Der Geruch der Senffelder liegt in der Luft. In der Ferne hört man das Summen der Erntemaschinen. Es ist Herbst. Und während ich darüber nachdenke, fliegen über mir Wildgänse in Richtung Süden. Mein Opa sagte immer, dass sie die ersten Anzeichen des kommenden Winters sind und das, wenn man sie am Himmel sieht, der Schnee nicht lange auf sich warten lässt. Heute denke ich, dass diese Gleichung nicht mehr stimmt.

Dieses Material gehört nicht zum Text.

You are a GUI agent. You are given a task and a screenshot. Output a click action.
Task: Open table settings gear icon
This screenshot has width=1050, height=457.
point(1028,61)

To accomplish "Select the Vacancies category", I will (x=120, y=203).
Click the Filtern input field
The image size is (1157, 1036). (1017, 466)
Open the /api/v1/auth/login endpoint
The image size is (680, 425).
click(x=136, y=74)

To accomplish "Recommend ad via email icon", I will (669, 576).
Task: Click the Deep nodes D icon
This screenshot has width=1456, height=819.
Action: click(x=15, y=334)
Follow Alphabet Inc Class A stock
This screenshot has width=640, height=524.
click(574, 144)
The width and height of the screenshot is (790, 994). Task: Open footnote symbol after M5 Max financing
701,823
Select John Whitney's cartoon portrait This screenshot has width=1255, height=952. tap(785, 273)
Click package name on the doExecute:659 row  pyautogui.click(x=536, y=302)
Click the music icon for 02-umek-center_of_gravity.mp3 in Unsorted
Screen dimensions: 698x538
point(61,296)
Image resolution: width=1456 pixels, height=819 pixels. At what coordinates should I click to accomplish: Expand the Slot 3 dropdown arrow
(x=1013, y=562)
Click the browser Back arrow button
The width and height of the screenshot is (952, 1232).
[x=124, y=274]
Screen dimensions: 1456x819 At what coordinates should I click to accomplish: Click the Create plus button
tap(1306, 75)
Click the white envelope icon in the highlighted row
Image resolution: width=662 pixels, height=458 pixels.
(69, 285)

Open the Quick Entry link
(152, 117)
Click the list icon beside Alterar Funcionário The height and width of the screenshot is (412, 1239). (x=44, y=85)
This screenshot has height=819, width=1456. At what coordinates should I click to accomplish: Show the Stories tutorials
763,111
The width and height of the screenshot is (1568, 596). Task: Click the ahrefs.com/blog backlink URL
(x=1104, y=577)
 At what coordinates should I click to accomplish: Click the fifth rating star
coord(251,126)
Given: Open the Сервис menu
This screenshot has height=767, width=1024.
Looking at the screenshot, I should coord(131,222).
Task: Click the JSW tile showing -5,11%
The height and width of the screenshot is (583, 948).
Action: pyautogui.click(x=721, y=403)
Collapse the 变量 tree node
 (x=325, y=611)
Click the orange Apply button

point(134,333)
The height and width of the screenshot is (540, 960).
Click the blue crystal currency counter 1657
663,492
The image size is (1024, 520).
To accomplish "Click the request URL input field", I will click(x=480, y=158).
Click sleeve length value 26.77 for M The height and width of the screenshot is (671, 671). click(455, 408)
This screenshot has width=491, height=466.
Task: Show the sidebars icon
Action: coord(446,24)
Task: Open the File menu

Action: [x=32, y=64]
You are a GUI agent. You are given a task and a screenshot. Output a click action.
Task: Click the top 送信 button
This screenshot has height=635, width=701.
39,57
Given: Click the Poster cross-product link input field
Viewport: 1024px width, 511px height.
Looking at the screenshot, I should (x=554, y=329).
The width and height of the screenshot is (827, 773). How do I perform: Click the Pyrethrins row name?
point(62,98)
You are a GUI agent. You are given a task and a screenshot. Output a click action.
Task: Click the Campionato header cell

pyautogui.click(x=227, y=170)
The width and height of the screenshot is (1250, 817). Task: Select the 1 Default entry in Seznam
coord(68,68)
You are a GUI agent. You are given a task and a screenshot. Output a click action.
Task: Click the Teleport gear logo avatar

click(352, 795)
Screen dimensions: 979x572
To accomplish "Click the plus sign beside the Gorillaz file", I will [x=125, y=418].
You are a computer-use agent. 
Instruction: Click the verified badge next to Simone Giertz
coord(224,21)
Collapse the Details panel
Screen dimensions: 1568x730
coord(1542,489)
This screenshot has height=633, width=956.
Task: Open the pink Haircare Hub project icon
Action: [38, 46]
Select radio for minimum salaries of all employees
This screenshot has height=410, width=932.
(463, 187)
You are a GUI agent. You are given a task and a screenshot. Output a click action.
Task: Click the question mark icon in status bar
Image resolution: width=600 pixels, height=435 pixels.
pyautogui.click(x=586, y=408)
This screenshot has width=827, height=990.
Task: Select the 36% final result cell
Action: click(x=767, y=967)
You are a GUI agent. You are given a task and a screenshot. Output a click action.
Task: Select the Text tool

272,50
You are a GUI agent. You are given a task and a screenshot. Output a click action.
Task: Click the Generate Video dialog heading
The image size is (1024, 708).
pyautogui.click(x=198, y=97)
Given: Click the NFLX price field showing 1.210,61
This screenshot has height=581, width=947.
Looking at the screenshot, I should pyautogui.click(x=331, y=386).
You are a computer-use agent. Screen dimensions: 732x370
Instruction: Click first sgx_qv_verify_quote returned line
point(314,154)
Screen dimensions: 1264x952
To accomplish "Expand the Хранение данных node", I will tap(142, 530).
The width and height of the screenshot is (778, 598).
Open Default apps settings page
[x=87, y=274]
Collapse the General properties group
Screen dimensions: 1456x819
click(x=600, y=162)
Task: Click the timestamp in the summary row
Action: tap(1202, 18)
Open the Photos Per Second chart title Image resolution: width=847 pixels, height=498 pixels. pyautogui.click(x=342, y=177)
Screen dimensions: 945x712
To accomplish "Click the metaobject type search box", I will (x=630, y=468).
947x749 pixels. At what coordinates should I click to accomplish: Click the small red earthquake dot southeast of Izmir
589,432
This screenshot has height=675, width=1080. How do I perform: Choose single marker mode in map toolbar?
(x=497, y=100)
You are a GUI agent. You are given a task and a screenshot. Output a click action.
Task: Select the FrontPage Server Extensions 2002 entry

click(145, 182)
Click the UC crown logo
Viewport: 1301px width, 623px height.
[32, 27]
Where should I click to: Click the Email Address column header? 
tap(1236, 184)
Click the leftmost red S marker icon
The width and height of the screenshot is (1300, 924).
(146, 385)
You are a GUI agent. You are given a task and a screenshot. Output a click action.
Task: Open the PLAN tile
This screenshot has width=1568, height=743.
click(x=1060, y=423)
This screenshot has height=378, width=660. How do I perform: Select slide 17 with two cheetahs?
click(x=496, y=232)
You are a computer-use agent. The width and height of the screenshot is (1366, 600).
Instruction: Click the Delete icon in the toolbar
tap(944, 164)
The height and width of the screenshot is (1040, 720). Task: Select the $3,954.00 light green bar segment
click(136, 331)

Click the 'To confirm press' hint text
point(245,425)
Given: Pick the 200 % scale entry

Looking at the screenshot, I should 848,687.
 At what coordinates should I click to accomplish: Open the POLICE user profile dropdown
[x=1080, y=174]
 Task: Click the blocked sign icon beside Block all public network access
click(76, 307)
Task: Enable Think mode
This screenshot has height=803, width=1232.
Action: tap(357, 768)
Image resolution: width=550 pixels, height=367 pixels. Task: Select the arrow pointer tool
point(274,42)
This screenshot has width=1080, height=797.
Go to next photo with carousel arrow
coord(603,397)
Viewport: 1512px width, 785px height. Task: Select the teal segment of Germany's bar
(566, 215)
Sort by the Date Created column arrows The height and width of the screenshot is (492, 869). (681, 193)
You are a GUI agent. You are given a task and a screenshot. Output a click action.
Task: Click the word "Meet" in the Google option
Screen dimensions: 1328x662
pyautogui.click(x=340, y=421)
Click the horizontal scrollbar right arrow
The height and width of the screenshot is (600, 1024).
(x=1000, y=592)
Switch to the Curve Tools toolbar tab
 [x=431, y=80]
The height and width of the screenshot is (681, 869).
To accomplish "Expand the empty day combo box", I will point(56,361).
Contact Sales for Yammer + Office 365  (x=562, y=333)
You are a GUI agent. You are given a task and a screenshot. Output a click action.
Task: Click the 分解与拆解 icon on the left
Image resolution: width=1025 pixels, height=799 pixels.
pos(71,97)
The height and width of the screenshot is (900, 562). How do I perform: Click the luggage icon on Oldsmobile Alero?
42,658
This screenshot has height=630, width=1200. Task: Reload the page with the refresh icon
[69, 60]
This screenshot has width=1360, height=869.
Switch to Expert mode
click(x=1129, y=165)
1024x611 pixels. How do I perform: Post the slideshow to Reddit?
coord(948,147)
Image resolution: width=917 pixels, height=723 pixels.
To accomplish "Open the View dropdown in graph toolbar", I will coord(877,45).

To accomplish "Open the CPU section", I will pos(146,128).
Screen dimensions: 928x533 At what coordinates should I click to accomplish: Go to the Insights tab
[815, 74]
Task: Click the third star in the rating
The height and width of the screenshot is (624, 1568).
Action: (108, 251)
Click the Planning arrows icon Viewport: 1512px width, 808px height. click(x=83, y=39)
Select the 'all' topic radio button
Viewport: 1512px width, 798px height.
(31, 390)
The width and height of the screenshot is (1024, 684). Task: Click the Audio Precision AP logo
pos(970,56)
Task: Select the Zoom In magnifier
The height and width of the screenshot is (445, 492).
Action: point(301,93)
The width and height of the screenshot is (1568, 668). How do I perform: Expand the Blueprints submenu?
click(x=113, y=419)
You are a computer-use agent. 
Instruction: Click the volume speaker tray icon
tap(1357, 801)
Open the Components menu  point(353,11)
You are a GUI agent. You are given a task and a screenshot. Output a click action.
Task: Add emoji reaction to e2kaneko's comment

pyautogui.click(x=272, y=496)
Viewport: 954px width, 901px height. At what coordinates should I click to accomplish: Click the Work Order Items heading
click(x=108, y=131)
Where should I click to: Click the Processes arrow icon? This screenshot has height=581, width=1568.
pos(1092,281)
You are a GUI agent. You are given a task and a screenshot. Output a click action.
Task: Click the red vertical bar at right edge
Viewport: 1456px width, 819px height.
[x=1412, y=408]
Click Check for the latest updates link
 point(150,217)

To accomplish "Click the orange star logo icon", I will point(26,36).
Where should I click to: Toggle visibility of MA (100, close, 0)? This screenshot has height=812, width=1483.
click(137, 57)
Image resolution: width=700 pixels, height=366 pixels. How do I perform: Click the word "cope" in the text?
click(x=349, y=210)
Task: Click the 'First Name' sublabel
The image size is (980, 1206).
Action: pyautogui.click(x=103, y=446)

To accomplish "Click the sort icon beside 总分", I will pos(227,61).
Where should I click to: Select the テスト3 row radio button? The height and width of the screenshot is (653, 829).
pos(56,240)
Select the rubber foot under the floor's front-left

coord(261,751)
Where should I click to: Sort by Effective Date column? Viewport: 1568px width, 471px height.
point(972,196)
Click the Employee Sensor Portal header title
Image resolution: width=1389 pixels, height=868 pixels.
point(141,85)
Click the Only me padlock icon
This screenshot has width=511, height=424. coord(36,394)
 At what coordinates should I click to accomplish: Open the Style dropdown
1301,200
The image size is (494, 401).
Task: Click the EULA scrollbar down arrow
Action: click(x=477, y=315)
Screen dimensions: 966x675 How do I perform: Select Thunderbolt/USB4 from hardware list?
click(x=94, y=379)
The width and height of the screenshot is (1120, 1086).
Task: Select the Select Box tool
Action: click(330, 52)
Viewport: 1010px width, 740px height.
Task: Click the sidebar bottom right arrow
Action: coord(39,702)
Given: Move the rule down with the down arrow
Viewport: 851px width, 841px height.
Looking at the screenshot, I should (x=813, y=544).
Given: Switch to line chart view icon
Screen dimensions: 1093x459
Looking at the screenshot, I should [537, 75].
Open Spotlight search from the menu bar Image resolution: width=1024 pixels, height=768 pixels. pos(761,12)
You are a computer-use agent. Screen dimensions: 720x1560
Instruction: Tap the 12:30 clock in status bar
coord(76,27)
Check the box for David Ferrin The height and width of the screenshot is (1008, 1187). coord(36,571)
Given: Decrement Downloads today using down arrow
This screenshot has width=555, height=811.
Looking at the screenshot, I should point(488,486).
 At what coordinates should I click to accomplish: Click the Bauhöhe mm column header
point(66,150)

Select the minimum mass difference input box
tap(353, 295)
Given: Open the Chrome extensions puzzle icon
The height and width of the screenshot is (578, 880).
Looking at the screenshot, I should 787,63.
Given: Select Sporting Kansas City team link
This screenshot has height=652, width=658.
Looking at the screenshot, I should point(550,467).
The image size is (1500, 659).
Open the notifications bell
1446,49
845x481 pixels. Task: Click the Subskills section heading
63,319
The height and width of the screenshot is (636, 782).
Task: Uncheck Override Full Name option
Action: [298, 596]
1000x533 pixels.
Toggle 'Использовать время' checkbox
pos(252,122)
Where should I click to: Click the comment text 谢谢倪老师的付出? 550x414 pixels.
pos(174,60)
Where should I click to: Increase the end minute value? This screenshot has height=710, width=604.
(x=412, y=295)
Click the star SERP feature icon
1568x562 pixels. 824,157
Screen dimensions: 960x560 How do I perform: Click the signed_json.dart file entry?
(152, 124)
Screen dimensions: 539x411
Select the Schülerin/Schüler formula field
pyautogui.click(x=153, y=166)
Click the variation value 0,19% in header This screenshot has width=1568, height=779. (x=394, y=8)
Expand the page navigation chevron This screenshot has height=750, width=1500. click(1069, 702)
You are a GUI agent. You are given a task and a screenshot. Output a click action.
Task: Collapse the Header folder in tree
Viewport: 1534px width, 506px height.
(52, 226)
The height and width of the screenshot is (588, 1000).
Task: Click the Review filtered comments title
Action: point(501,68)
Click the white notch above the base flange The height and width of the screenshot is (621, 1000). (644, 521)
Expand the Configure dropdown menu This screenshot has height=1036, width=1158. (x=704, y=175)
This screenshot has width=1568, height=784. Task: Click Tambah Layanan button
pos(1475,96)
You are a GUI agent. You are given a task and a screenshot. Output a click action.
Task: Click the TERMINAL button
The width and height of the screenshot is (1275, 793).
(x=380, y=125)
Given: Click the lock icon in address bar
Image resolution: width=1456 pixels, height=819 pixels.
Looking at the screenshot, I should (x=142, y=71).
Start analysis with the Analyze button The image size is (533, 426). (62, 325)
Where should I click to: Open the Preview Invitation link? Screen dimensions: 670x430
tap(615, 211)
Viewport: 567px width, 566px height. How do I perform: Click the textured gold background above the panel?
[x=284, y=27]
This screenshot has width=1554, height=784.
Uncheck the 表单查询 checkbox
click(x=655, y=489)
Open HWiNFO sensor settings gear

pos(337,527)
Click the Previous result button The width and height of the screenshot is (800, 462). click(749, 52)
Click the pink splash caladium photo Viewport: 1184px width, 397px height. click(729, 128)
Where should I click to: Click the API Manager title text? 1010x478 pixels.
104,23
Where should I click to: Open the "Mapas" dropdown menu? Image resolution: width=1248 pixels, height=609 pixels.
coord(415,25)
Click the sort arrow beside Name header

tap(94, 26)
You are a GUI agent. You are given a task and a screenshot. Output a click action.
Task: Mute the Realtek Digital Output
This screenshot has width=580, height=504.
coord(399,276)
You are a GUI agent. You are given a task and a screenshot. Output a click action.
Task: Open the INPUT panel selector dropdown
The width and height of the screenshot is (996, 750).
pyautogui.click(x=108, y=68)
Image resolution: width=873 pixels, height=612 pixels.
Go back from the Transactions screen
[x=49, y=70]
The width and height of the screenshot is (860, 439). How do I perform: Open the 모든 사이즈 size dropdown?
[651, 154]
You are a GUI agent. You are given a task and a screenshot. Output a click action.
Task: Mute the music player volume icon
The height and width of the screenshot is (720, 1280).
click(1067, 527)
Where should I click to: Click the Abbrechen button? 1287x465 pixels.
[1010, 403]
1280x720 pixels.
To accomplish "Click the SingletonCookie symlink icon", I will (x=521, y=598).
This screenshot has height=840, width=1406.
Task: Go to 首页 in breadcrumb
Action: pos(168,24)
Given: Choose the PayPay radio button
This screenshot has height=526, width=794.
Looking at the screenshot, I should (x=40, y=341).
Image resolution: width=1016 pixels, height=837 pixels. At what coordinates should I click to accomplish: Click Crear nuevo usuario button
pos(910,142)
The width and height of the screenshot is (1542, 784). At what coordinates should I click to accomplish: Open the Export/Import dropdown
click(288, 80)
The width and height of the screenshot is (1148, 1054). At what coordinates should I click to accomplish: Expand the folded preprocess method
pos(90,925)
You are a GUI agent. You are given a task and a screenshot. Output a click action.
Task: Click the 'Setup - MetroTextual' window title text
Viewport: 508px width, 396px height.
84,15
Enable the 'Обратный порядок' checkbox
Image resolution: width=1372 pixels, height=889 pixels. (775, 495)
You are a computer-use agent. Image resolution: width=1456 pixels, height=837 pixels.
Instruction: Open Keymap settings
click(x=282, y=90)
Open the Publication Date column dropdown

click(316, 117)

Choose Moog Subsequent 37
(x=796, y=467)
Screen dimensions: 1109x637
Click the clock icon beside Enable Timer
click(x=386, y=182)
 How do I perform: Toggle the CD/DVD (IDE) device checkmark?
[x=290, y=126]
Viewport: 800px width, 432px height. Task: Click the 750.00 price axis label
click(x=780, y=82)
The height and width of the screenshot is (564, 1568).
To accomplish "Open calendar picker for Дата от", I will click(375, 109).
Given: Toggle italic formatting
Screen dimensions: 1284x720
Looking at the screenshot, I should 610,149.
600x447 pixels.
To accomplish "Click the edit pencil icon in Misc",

Wie jeden Abend spaziere ich mit meinem Hund Andor über den hohen Esch. Nicht weit vom Heiligen Häuschen, dessen alte Gemäuer uralte Geschichten erzählen könnten, lasse ich ihn laufen. Er rennt voraus. Dreht sich um. Und kehrt zu mir zurück. Dann rennt er wieder los. Er tobt sich aus. Plötzlich bleibt er stehen. Sein Blick, auf einen Punkt fokussiert. Seine Nase arbeitet. Jeder Muskel seines Körpers ist angespannt. Er verharrt, ohne einen Laut zu geben und hebt dabei einen Vorderlauf an. Ich habe es ihm nicht beigebracht. Er macht es einfach so. Ich stehe neben ihm, beobachte ihn und es scheint mir fast, als würde die Zeit stillstehen.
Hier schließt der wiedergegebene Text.